Since the blasts occurred at places popular among the general public on weekends, the victims of the blasts include people from different backgrounds and include several children and women. Among the victims were seven students from Amrutvahini College of Engineering Sangamner (affiliated to University of Pune) in Ahmednagar District in Maharashtra. A group of 45 students, who were visiting Hyderabad on a routine industrial tour, were enjoying a laser show at Lumbini Park when the auditorium was struck by the explosion. The group was accompanied by four faculty members. Bodies of five of the students arrived at the Pune airport on 26 August afternoon and were received at the airport by a large crowd.

==Responsibility==
Central security agencies said that the banned Harkat-ul-Jehadi Islami (Huji) militant outfit from Bangladesh was possibly behind the twin blasts. It was suspected that Shahid and Bilal or Sahid Ilyas Bilal, who were the masterminds of the Mecca masjid blast were also behind Saturday's explosion. Shahid is reported to be in Karachi, Pakistan, and is instrumental in recruiting people for arms training from Hyderabad. Shahid Ilyas Bilal, who is also linked to the Mecca Masjid attacks is a high-ranking Lashkar-e-Taiba operative who has lately been working with Huji.

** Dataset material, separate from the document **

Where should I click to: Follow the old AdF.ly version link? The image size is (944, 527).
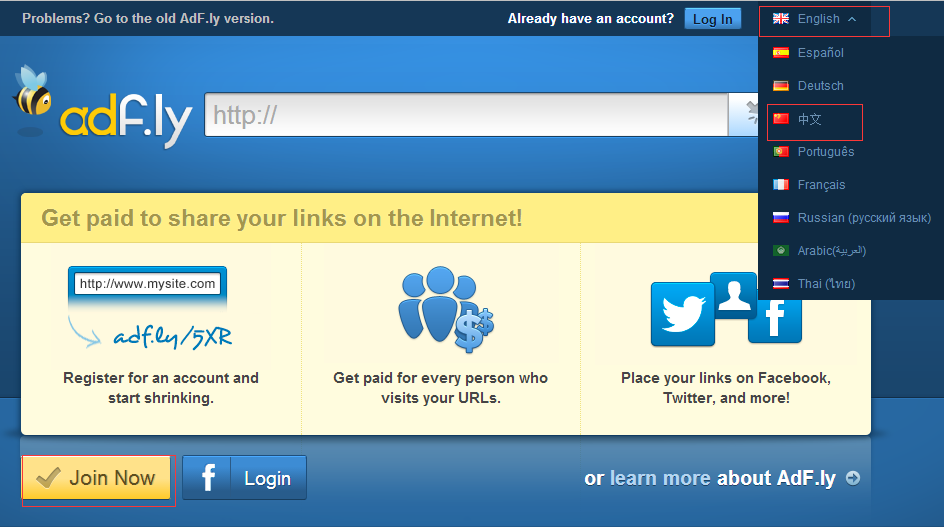click(148, 19)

Madhukar Gupta, Union Home Secretary, has said that security agencies and state police suspect Lashkar-e-Toiba or Jaish-e-Mohammed. Shivraj Patil Minister for Home Affairs, specified terror groups based in Pakistan and Bangladesh were involved in the attacks.

On 26 August, Foreign Affairs Adviser of Bangladesh Iftekhar Ahmed Chowdhury described claims linking Bangladesh with the bombings as 'baseless'.

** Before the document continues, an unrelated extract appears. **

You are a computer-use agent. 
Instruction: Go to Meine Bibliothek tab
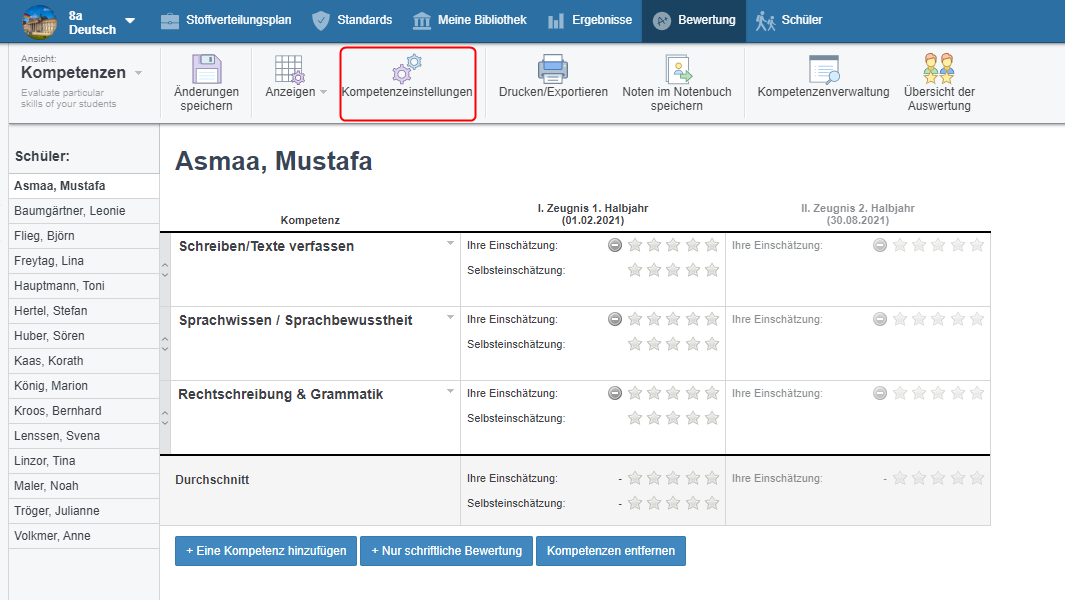(x=469, y=20)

On 27 August, the Hyderabad police released the news that the bombs were constructed from Neogel-90, an ammonium nitrate-based explosive used commercially in road construction. The Telegraph reported that this caused suspicion to be 'divided' between the Huji, which is known to have used Neogel in the past, and Naxalite organisations from the interior of Andhra Pradesh, who have been "planning retaliation for the state government's hot-pursuit campaign"; Neogel-90 has not previously been used illegally in India, but has been seized in the past from Naxalite groups in Kerala and Nepal.

==Investigations==
Three people were picked up for questioning regarding the blast. Among them were a cycle shop owner, from Bibinagar, about 25 kilometres (16 mi) from Hyderabad. It is alleged that he supplied the steel balls used in the bombs.

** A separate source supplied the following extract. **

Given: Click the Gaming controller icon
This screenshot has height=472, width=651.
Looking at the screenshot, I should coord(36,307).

A group of four individuals was taken for questioning, the Pioneer notes:

The police had caught the four-member gang including a Dubai national on Saturday and the same evening bombs had exploded in two busy public places in the city. The police have recovered fake currency worth Rs 23.6 million. The commissioner said the fake currency notes in the denominations of Rs 500 and Rs 1000 were brought from Pakistan via Dubai. When asked whether the terrorist elements involved in the blasts had used this money, he said the police were looking into the possibility.

==Post-bombings==
President Pratibha Patil, Vice-President Hamid Ansari and Prime Minister Manmohan Singh condemned the Hyderabad blasts and expressed shock over the loss of innocent lives.

In light of the twin bomb blasts in Hyderabad, forensic scientist P. Chandra Sekharan urged the Government of India to establish a "National Explosives Control Bureau (NECB)" on the lines of the Narcotics Control Bureau.

== Reactions ==

Such vicious attacks prove that cities like Hyderabad and Bangalore, emerging icons of a vibrant nation, are firmly in the cross-hairs of terror groups which have made India a country with perhaps the highest number of civilian victims of terror (besides war-torn countries like Iraq). – Times of India.